Work to be completed: In the rows below, rescale the answers for the lines starting with the one containing "The height and" and going on through the end of the rows. Reproduce only those lines, requests included, and leave out the pictures. Multiply each coordinate in the answers by 1.95 and round it to a whole number, with halves rounded up.
--- START Records supplied ---
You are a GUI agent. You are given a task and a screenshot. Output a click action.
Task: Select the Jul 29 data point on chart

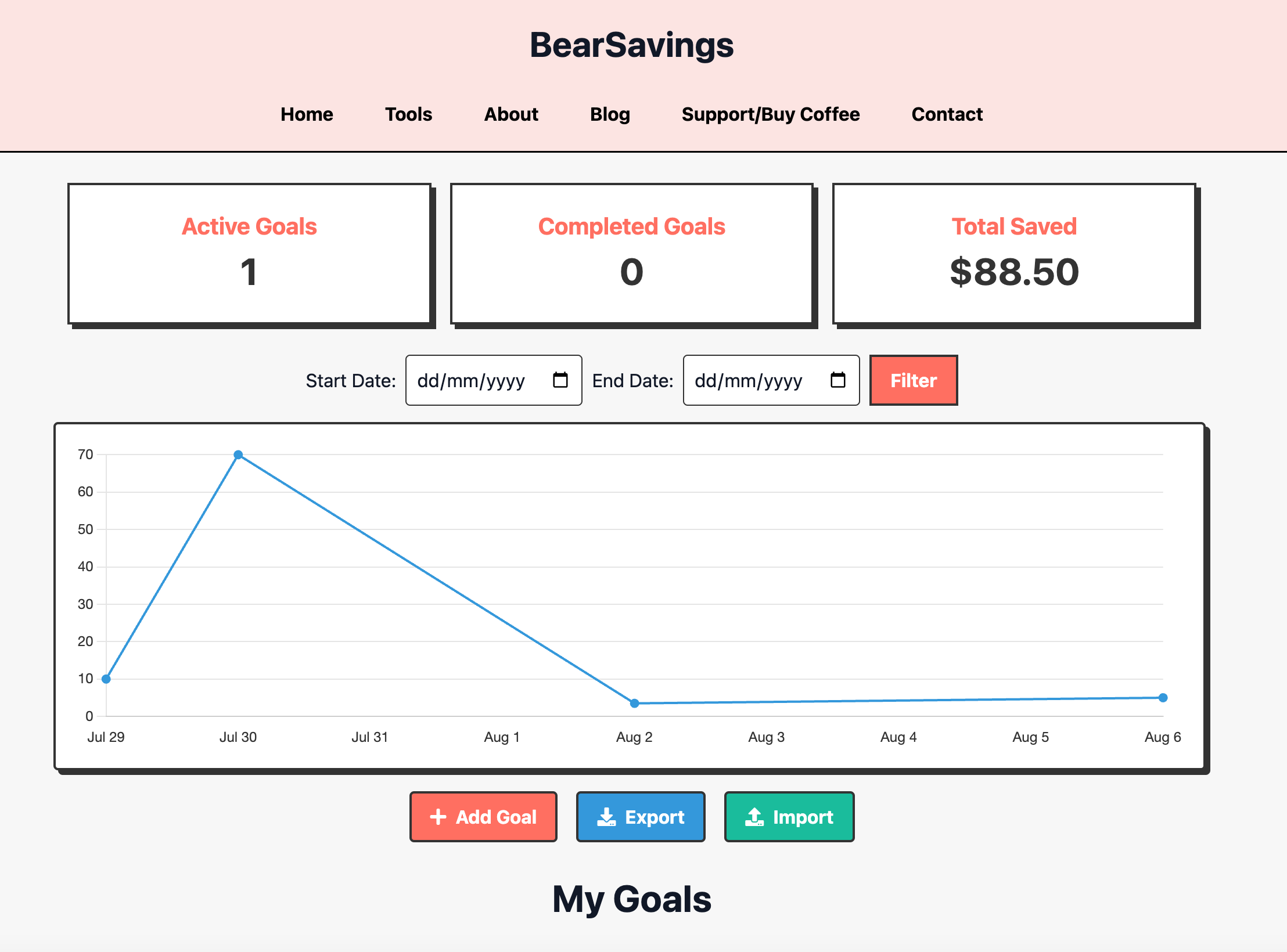pos(105,678)
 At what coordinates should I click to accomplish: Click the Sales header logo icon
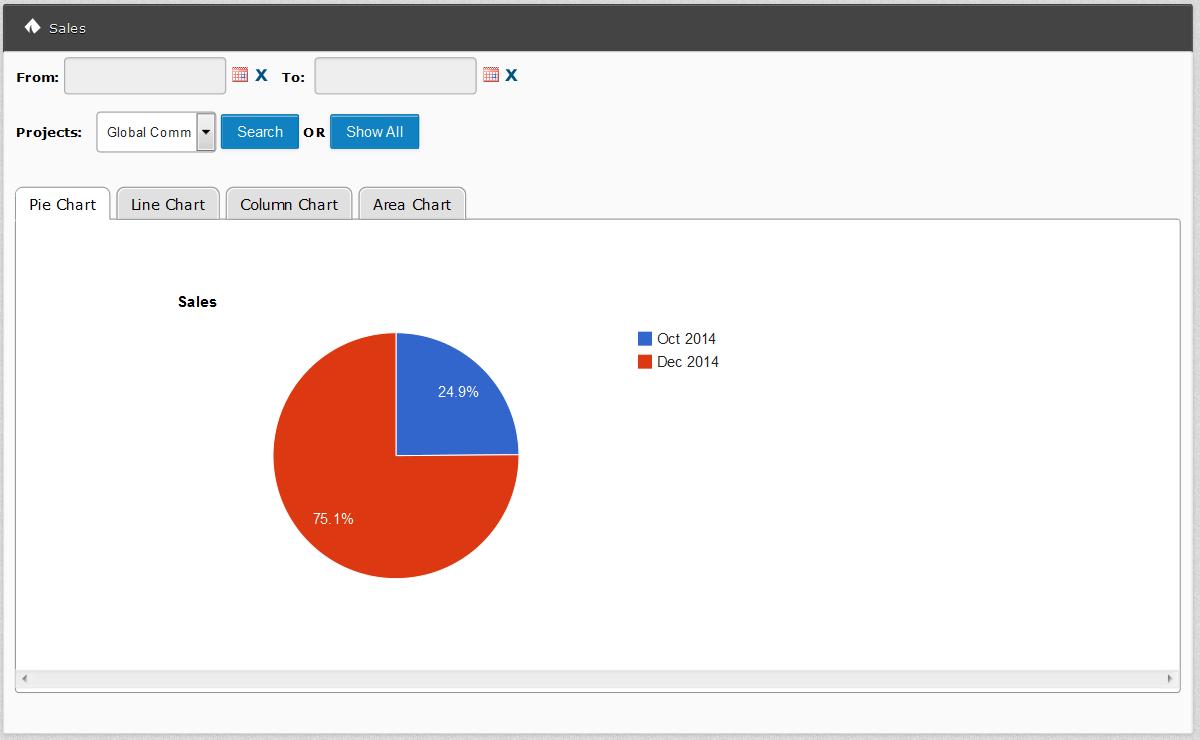pyautogui.click(x=32, y=27)
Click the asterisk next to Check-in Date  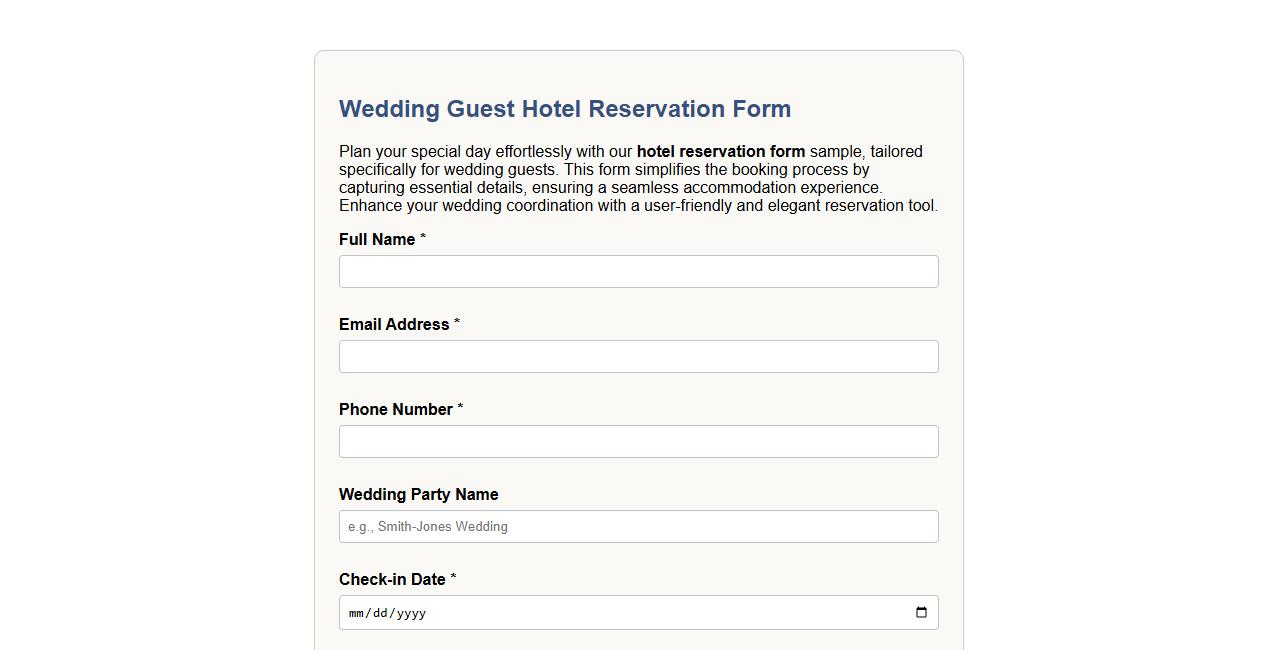point(454,577)
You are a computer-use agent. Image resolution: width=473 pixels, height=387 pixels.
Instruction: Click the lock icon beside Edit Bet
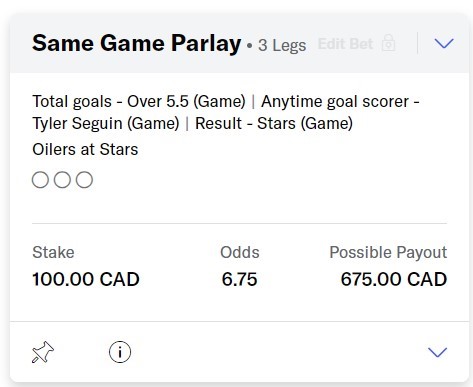click(x=388, y=43)
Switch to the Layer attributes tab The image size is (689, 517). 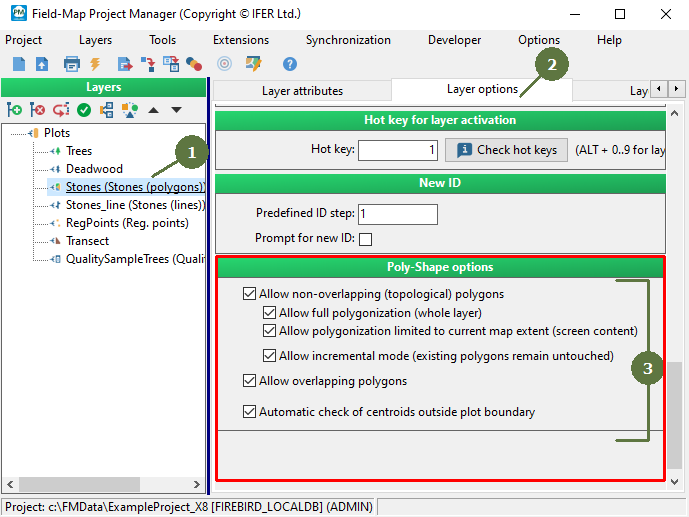pos(302,91)
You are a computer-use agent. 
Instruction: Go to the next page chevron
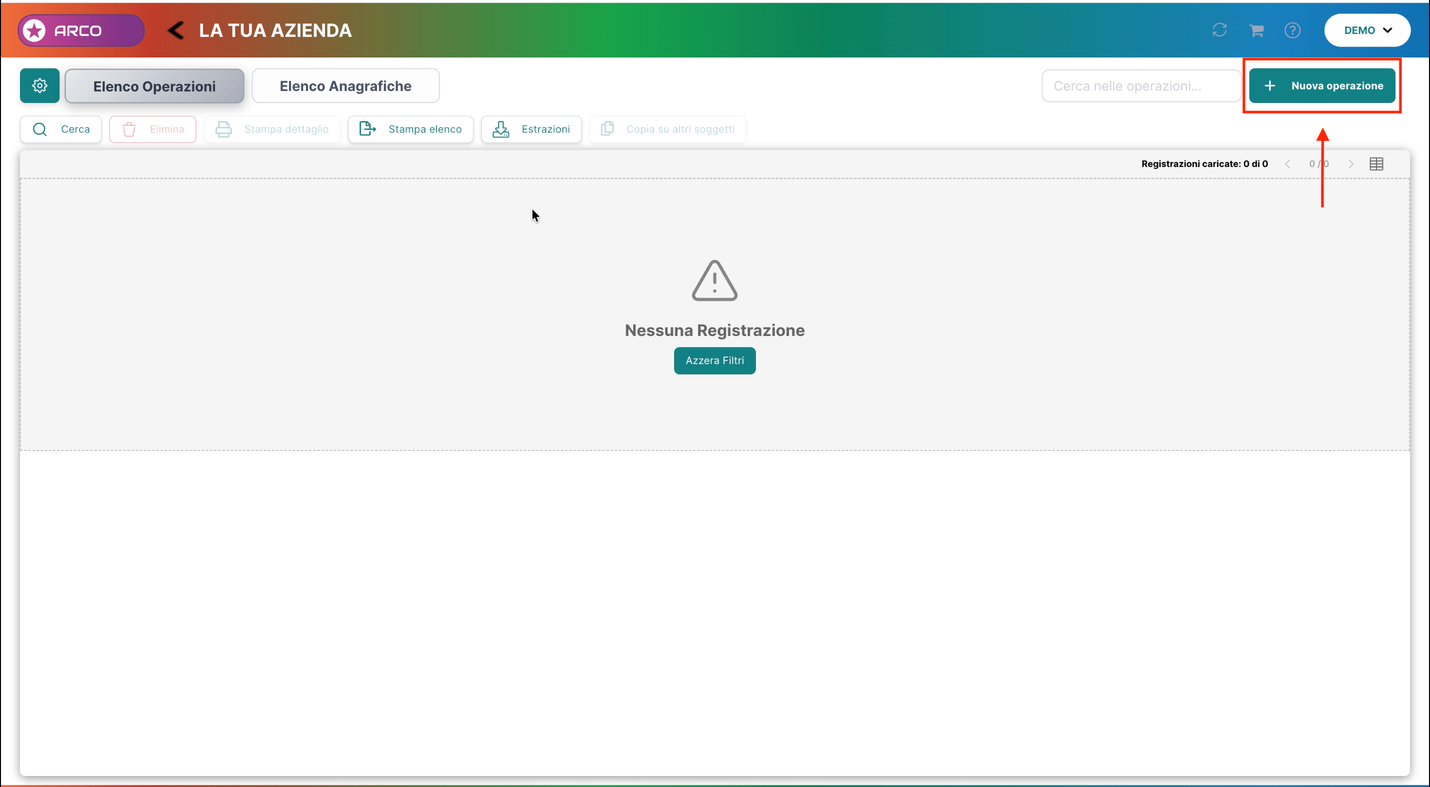pos(1351,164)
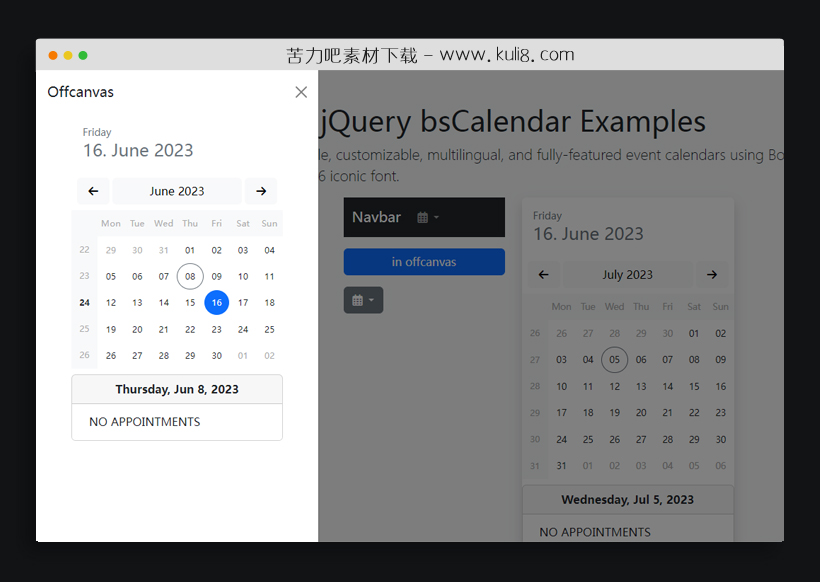Click the macOS yellow minimize dot
Viewport: 820px width, 582px height.
[68, 55]
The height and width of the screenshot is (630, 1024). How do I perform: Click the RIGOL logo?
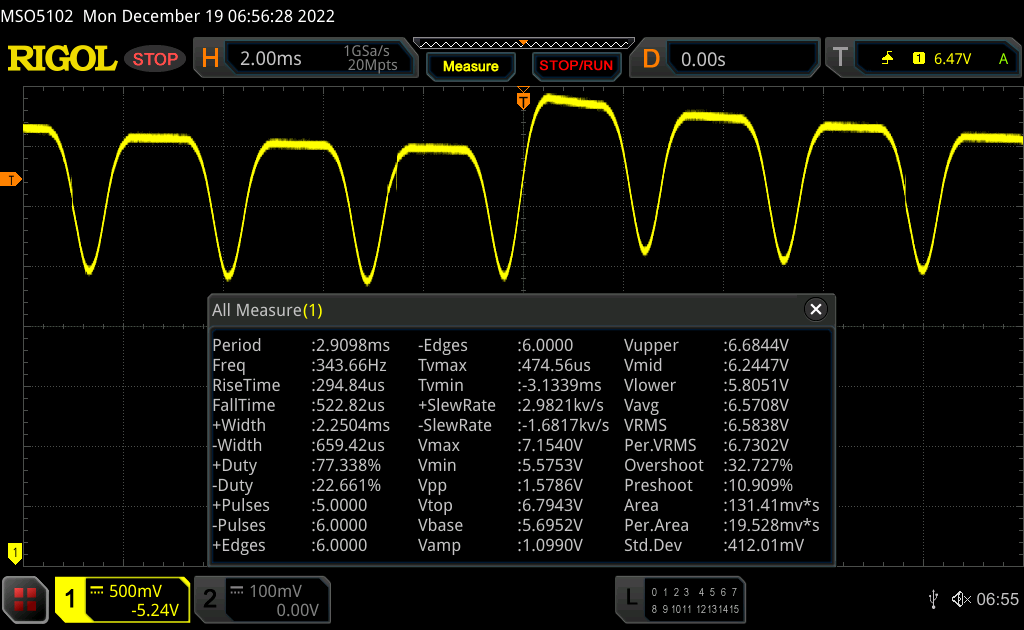62,59
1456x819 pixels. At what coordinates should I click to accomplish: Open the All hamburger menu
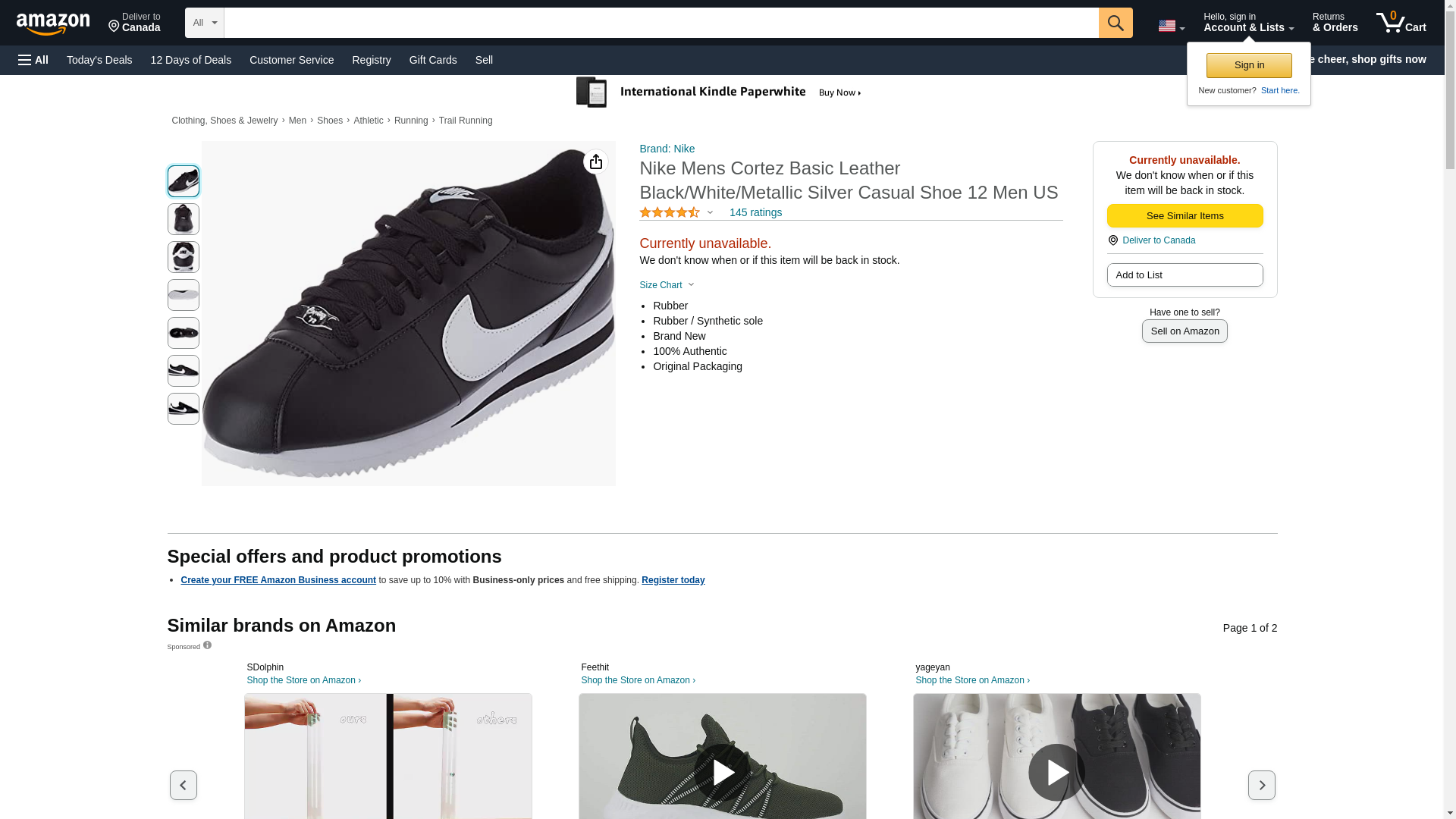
--- END Records supplied ---
Written response:
The height and width of the screenshot is (630, 1024). How do I perform: Click the RIGOL logo?
121,115
1456x819 pixels. At what coordinates should I click to accomplish: Open the All hamburger menu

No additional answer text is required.